Schmitt admitted such understaffing might stop the department from fulfilling its responsibilities, as well as result in some losses of federal funding. In the end, though, Schmitt seemed content with Gov. Martinez's budget proposal, saying he had the power to move funds around within the department to ensure that it could operate effectively.

Details, Details
Gov. Martinez's general fund budget request for the department is even lower than that proposed by the Legislative Finance Committee. Legislators expressed concerns about additional cuts for the state's Healthy Forests (fire suppression) project, as well as state parks. When Sen. Jerry Ortiz y Pino asked Schmitt if he had thought about how he would reallocate the funds -- where he would cut further to permit adequate funding for fire suppression and state parks -- Schmitt had no definitive answers. He did mention possible fee increases for things like state parks and boat registrations, although it wasn't clear whether the Secretary has the power to increase such fees on his own.
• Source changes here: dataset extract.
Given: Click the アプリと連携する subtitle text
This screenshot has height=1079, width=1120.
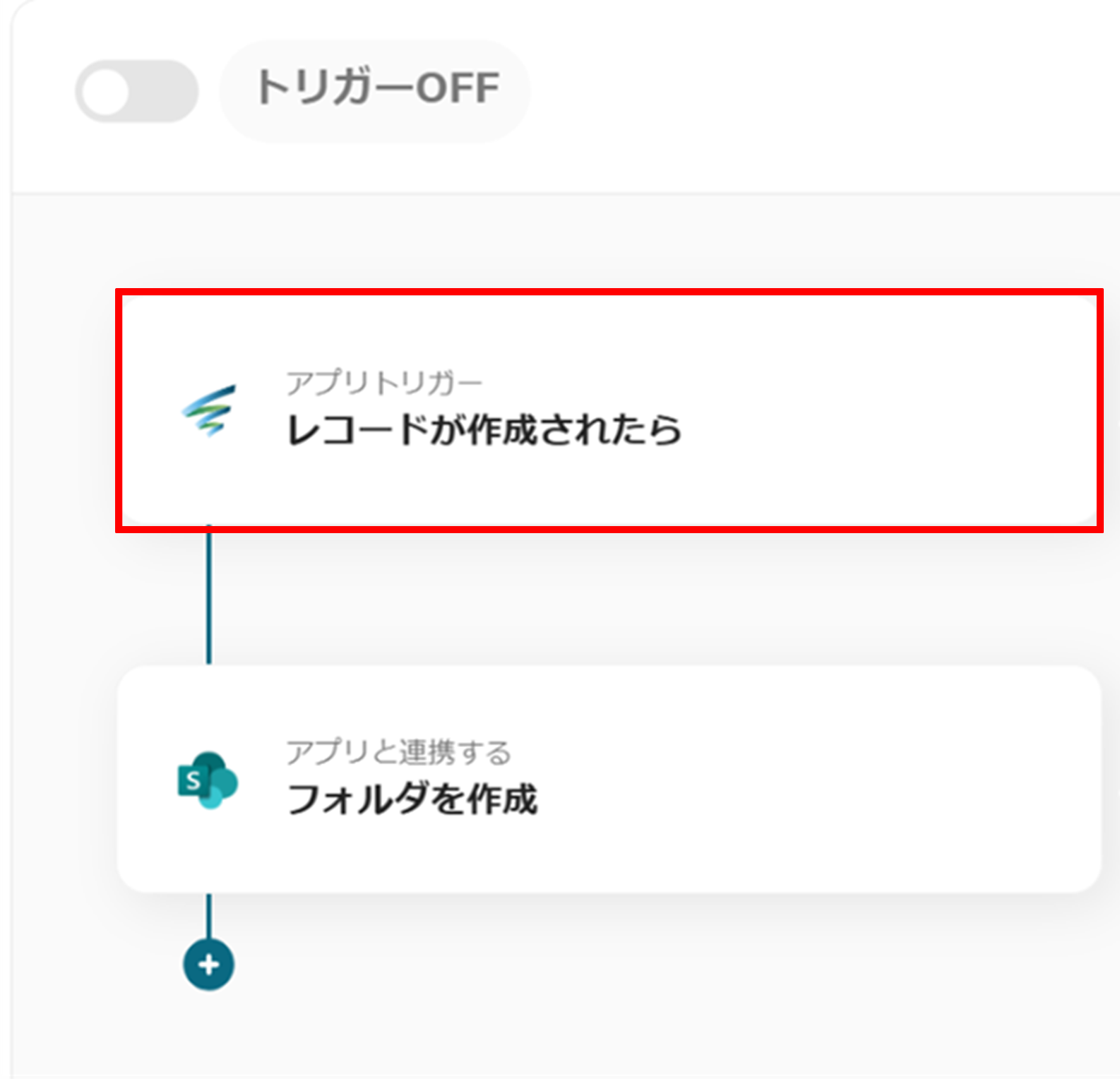Looking at the screenshot, I should (x=398, y=752).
Although Sen. Ortiz y Pino pushed him to provide more detail about that and how anticipated levels of federal funding and other revenues would impact the proposed budget, Schmitt didn't provide many answers. He said more details would be forthcoming as the process moves along. The Senator also noted that the numbers provided by Schmitt were incomplete -- including what revenue might be expected from other sources -- and didn't seem to add up saying, "You may be an astronaut, but I don't know if magic is one of the ...." What we have here is a magical budget?
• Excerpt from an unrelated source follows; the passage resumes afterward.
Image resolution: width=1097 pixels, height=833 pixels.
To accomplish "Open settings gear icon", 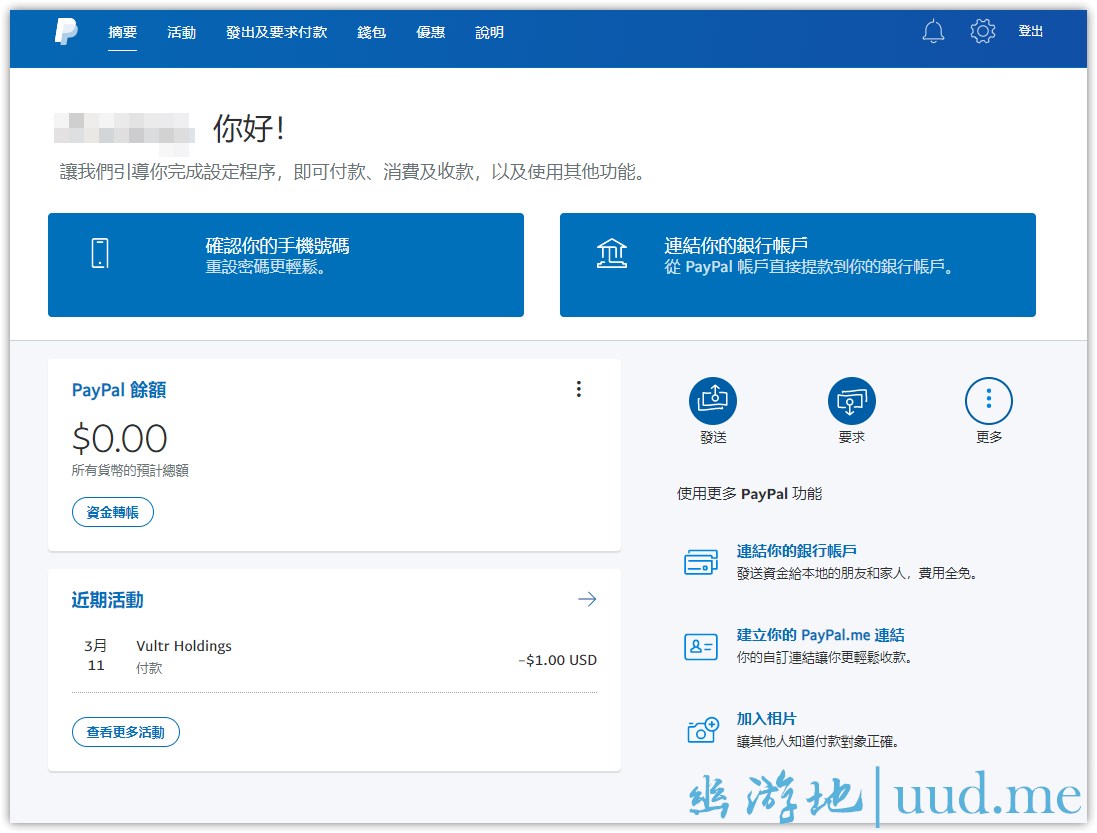I will point(982,32).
Schmitt rambles about old technology

Renewable Energy
When asked to discuss renewable energy by Sen. Beffort, Schmitt rambled off into a discussion of technology problems during his astronaut days and how battery storage was a problem. Sen. Befford noted that back in the era he was discussing, computers were huge, while today they are very small. You might say! Schmitt seemed more than a little mired in the past and basically unaware of the many advances in battery and other technologies being achieved since he was in NASA.

Uranium Mining
Sen. Ortz y Pino noted that New Mexico has a number of legacy uranium mines that still need reclamation before we can even begin to think about new uranium mines, and asked Schmitt where the money would come from to pay for cleaning up the old sites. Once again, Schmitt didn't seem to have a definitive answer. Ortiz y Pino noted we have some good programs regarding reclamation, but unfortunately they're not funded.

Next Up, Senate Rules
All in all, the questions and answers at the committee hearing were all over the ballpark in some respects, and not many clear or detailed answers were provided by Schmitt. Before he can officially become EMNRD Secretary, Schmitt will have to be approved by the Senate Rules Committee. Let's hope they give him a thorough vetting on both his current ability to grasp the details required to run the powerful and critical energy department, and how his radical views on global warming and environmentalists might prevent him from doing the job -- and New Mexico -- justice.

Photos and video by M.E. Broderick.

February 7, 2011 at 04:26 PM in Climate, Economy, Populism, Energy, Environment, NM Legislature 2011, Uranium | Permalink


At 77 maybe the guy is too old to be given a job like this. Doesn't sound like he is up on the budget of the department or modern technology. Hate to say it but sometimes it's a fact.

What does a geologist know about budgeting and managing anyway?

Posted by: Ray | Feb 7, 2011 5:42:22 PM

We can respect a man for his past service to his country and still not see him fit for a new assignment. We need someone who can help lead New Mexico into the future and he just isn't that man. I hope our legislators have the backbone to stand up to the governor on this one.